On the host’s dashboard or virtual machine menu we can click on Create/Register VM to create a new VM on this host.


I want to create a new VM.


Starting with vSphere 6.7, you can enable Microsoft virtualization-based security (VBS) on supported Windows guest operating systems.

Microsoft VBS, a feature of Windows 10 and Windows Server 2016 operating systems, uses hardware and software virtualization to enhance system security by creating an isolated, hypervisor-restricted, specialized subsystem.

VBS permits you to use the following Windows security features to harden your system and isolate key system and user secrets from being compromised:
Credential Guard: Aims to isolate and harden key system and user secrets against compromise.
Device Guard: Provides a set of features designed to work together to prevent and eliminate malware from running on a Windows system.
Configurable Code Integrity: Ensures that only trusted code runs from the boot loader onwards.


To store the virtual machines virtual hard disk and configuration files, I will select the datastore I created on my RAID 5 volume.


I will place this VM into my internal LAN network and therefore select the “VM Network-LAN” port group to which a virtual switch (named vSwitch-LAN) is associated to and its physical network apapter (NIC) connected to the internal LAN.

We can also mount here under CD/DVD Drive our Windows Server 2022 ISO file installation media.

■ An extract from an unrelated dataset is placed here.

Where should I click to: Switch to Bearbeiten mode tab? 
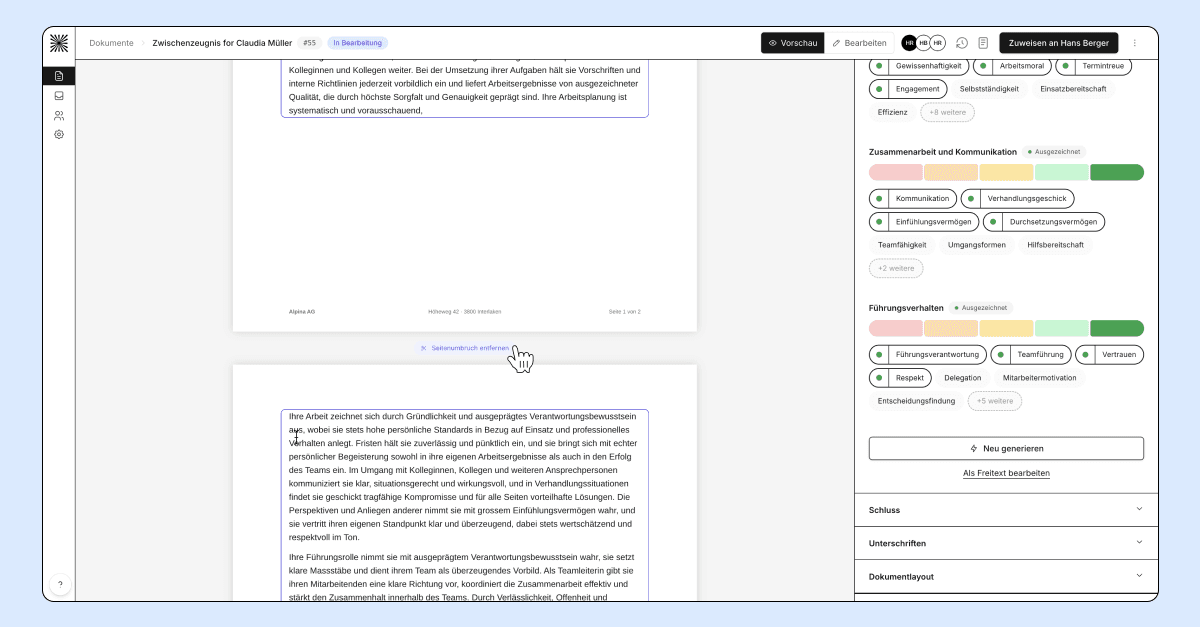tap(859, 43)
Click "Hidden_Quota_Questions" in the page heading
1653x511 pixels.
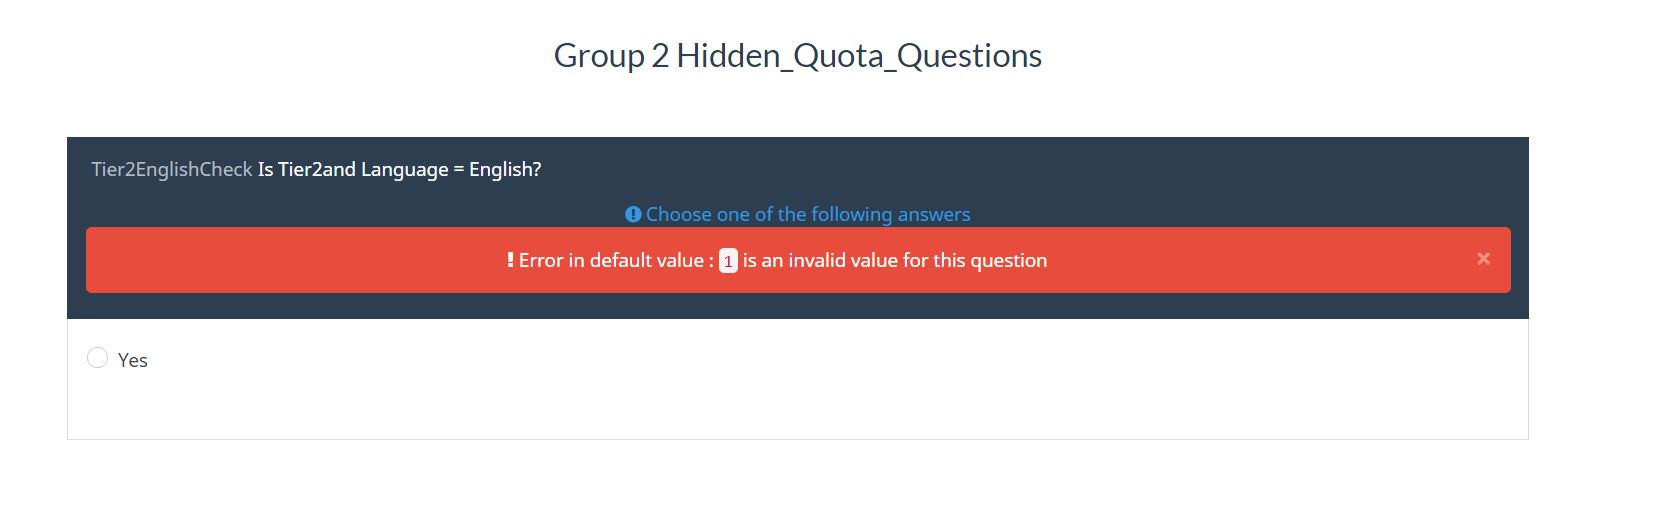[859, 55]
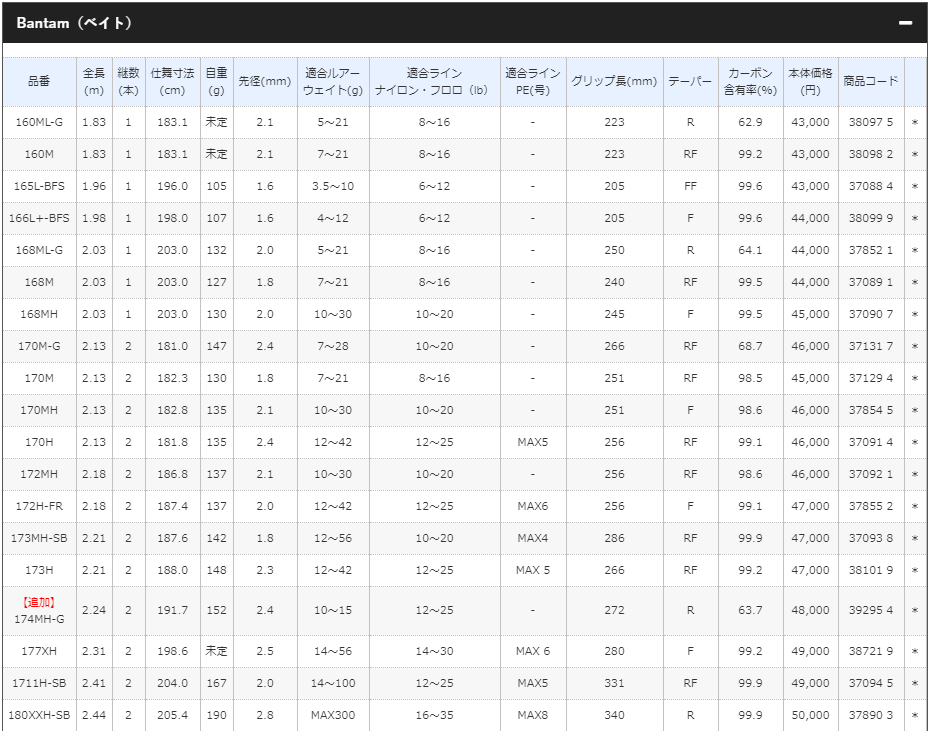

I will mount the ISO file later further down.



Finally we can create the VM by clicking on FINISH.






Mounting an ISO file on the VM

In order to install Windows Server 2022 on this VM, I will first have to mount the Windows Server 2022 ISO file installation media.

Select the VM and click on Edit.


We need to select here Datastore ISO file to pick up a file stored on the ESXi host.


So far I neither created any folder nor uploaded any installation media to a datastores on the ESXi host, therefore I will create a new folder on datastore1 (in my case this is the ESXi OS partition) to upload and store ISO files.







We can now power on the VM and boot from the ISO file to install Windows Server 2022 on.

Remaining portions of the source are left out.